Our testimonies compel us to action. These policies will be a good beginning
Friends General Conference posted the following The Outgoing Epistle of the 2020 Virtual Pre-Gathering of Friends of Color and their Families. It begins:
To Friends Everywhere:
We begin by remembering our ancestors who were strong enough to make a way for us. Friends of Color and their families met for Pre-Gathering Retreat on 26 Day through 28 Day Sixth Month 2020. This is the eighth year Friends of Color have met for our Pre-Gathering Retreat. First-timers felt welcomed and validated. This year, we met virtually with our largest attendance yet. There were 47 attendees, ranging in age from 11 months through 77 years from Canada, Mexico, Switzerland and the United States of America.

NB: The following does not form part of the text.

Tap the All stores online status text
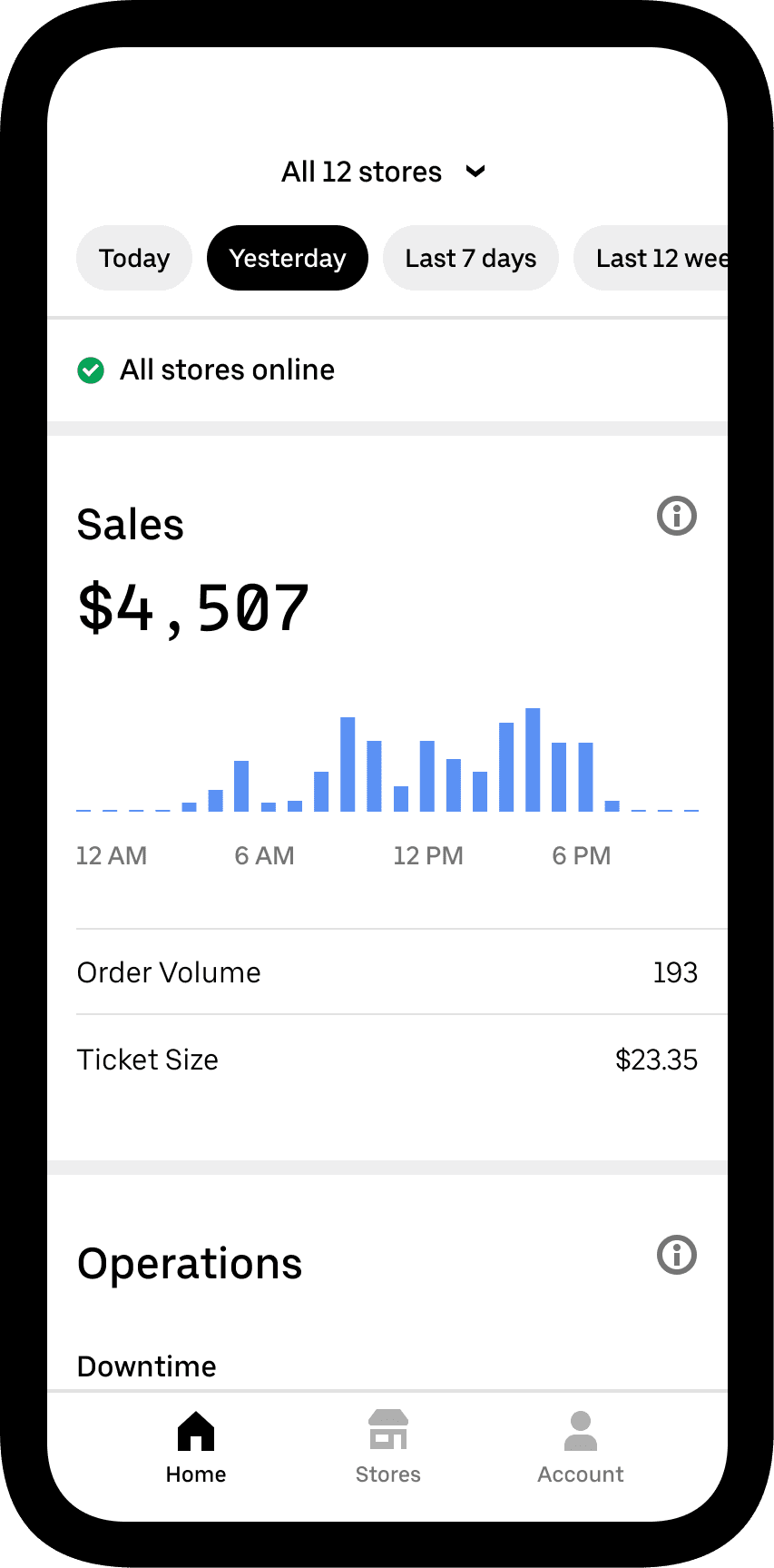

The importance of this Gathering for Friends of Color worshipping in community together cannot be overstated. To our Friends in the wider Quaker world, we the Friends of Color, can’t breathe. During this weekend, we enjoyed the rare opportunity of not being othered In Quaker space. We experienced the joy of being seen as we are and the affirmation of a supportive spirit among ourselves in the “Amen corner”. The term “Amen corner” comes from the Black church and is a communal space that validates, affirms and uplifts the spirit. In isolation, due to COVID19, we are being kept apart and away from those we love, trust and need. The pre-gathering retreat brought back the source of community and family that has been missing. We were able to exhale, relax, and breathe together. Many of us did not realize how exhausted we were until we were able to relax with one another. The gifts of the spirit were abundant. We shared in worship, gentle yoga and meditation, meaningful discussions, journaling and self-discovery. We also listened and shared in each other’s joys, triumphs, pains and sorrows. We experienced spiritual renewal that was awakened by moving through pain to hope for the future for ourselves and our children. Attention and space was given for people to play games, dance, talk, grieve, play music, watch videos, and write.